O novo diretor sublinha também a vocação formativa que distingue o MAC da maioria dos outros museus de arte. Trata-se de um espaço de formação artística em cursos de graduação e pós-graduação, com disciplinas oferecidas por docentes do museu ou a partir do museu. Além disso, lembra que o MAC é sede de cursos de especialização e contribui atualmente em dois programas de pós-graduação interunidades da USP: Estética e História da Arte e Museologia.
Atividades de pesquisa e ensino no museu surgiram, lembra Lira, já com seu primeiro diretor, Walter Zanini, e aliadas à preocupação em olhar a produção contemporânea para além dos cânones e obras consagradas. “O MAC foi um importante pólo de encontro das novas gerações de artistas e isso é algo que pretendemos manter”, comenta. “O MAC é a coleção pública de arte moderna e contemporânea mais importante do Brasil e, mais do que ser um lugar de fruição dessa coleção, acreditamos que é importante trazer para cá as novas gerações de artistas, críticos, historiadores da arte e pessoas capazes de colaborar com a arte contemporânea”, afirma o diretor.
Graduado em Arquitetura e Urbanismo pela Universidade Federal de Pernambuco (UFPE) e em Filosofia pela Faculdade de Filosofia, Letras e Ciências Humanas (FFLCH) da USP, Lira é doutor pela FAU. Estuda principalmente história, historiografia e crítica da arquitetura e urbanismo. É autor dos livros O Visível e o Invisível na Arquitetura Brasileira (2017) e Warchavchik: Fraturas da Vanguarda (2011). Foi também o organizador, ao lado de Rosa Artigas, da quarta edição de Caminhos da Arquitetura, de Vilanova Artigas (2004). Lira atuou ainda como professor do Departamento de Arquitetura e Urbanismo da Escola de Engenharia de São Carlos (EESC) da USP entre 1998 e 2003 e foi professor visitante da Universidade de Princeton, nos Estados Unidos, entre 2022 e 2023.

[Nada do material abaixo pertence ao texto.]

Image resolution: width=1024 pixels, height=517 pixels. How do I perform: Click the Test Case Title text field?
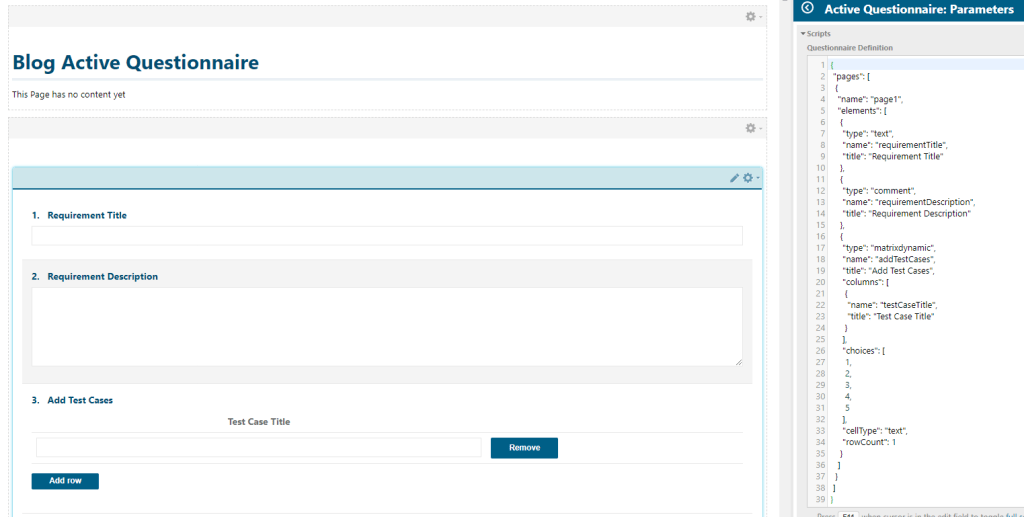258,448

Esther Hamburger, por sua vez, é graduada em Ciências Sociais e Mestre em Sociologia pela FFLCH, com doutorado em Antropologia pela Universidade de Chicago, nos Estados Unidos. Suas pesquisas envolvem a crítica e os estudos de cinema, televisão e antropologia, em assuntos como desigualdades sociais, relações de gênero e raça. É autora do livro O Brasil Antenado: a Sociedade da Novela (2005). Foi diretora do Cinema da USP Paulo Emílio (Cinusp) e chefe do Departamento de Cinema, Rádio e Televisão da ECA.